After many more citations (Carlyle 1890 "The Constitution, the set of 
laws...that men will live under", Cayley 1890 "Let L denote a set of 
any four elements a, b, c, d", etc.), it continues:

   b. Math. Used variously, as defined by the individual author (!!)

Citations begin with Hamilton (1837). The definition eventually 

    c. Math and Logic.  An assemblage of distinct entities, either 
individually specified or which satisfy certain specified conditions.

The citations here are illuminating:

1857 Phil. Trans. R. Soc. CXLVII 717 Any values (x1, y1, z1,...) 
satisfying the equations, are said to constitute a set of roots of the 

1897 W. Burnside, Theory of Groups. Let a1, a2, ..., a_n be a set of n 
distinct letters.

1903 Trans. Amer. Math. Soc. IV, 27. A set of elements in which a rule 
of combination O is so defined as to satisfy the following three 
postulates shall be called an Abelian group with respect to O.

1937 Jrnl. Symbolic Logic II. 66. According to the leading idea of the 
von Neumann set theory we have to deal with two kinds of individuals, 
which we may distinguish as sets and classes. The distinction may be 
thought of in this way, that a set is a multitude forming a proper 
thing, while a class is a predicate regarded only with respect to its 

1965 Patterson & Rutherford Elem. Abstr. Algebra i. 3. If s is an 
element of a set S, we write s /epsilonsymbol S.

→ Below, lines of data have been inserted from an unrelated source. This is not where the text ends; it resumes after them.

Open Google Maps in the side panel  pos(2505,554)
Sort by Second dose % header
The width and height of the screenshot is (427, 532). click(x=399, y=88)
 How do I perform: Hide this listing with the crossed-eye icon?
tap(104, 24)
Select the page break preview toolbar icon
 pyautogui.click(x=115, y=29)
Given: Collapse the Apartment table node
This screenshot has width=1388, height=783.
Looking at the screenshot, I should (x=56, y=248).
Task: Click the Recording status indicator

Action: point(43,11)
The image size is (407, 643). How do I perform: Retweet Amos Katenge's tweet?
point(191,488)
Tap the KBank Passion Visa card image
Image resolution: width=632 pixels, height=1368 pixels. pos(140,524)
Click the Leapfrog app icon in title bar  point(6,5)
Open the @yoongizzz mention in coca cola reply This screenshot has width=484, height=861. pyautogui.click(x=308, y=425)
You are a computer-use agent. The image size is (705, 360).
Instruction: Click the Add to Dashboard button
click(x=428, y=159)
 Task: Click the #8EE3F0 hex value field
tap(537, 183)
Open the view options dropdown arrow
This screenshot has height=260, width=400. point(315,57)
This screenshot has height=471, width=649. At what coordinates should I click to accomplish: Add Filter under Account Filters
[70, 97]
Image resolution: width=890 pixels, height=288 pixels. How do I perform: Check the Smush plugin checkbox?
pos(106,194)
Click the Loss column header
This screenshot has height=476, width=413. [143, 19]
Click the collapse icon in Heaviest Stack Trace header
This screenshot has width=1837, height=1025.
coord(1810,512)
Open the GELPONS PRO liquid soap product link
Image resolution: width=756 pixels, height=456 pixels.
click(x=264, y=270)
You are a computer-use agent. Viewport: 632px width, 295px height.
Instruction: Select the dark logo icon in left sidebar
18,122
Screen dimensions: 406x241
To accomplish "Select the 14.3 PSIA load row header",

1972 A.G. Howson Handbk. Terms Algebra & Anal. ii. 8. A set is a 
totality of certain definite, distinguishable objects of our intuition 
or thought -- called the elements of the set. This classic definition 
of a set was given by Georg Cantor in 1874. Such attempts to give 
elementary defintions of a set are, however, doomed to failure, their 
being in the main based on the use of undefined synonyms, such as 
"collection", and leading to logical inconsistencies (see Russell 
paradox...)  For this reason, mathematicians now regard the notion of a 
set as an undefined, primitive concept.

1975 I. Stewart Concepts Mod. Math iv. 47. There is only one empty set. 
all empty sets are equal.

The other usage relevant to mathematics begins in the middle of page 
1721a, and is the final part of the definition of set as a NOUN (there 
follow many more pages about "set" as a verb).

    III. 15. Special Comb: set theory, the branch of mathematics which 
deals with sets without regard to the nature of their individual 
constituents; an axiomatization which allows of the discussion of sets; 
set-theoretic, -theoretical, adjs., of or pertaining to set theory, 
hence set-theoreticlly adv.

Citations follow from Mendelson, Suppes, Kleene, Quine, and Chomsky.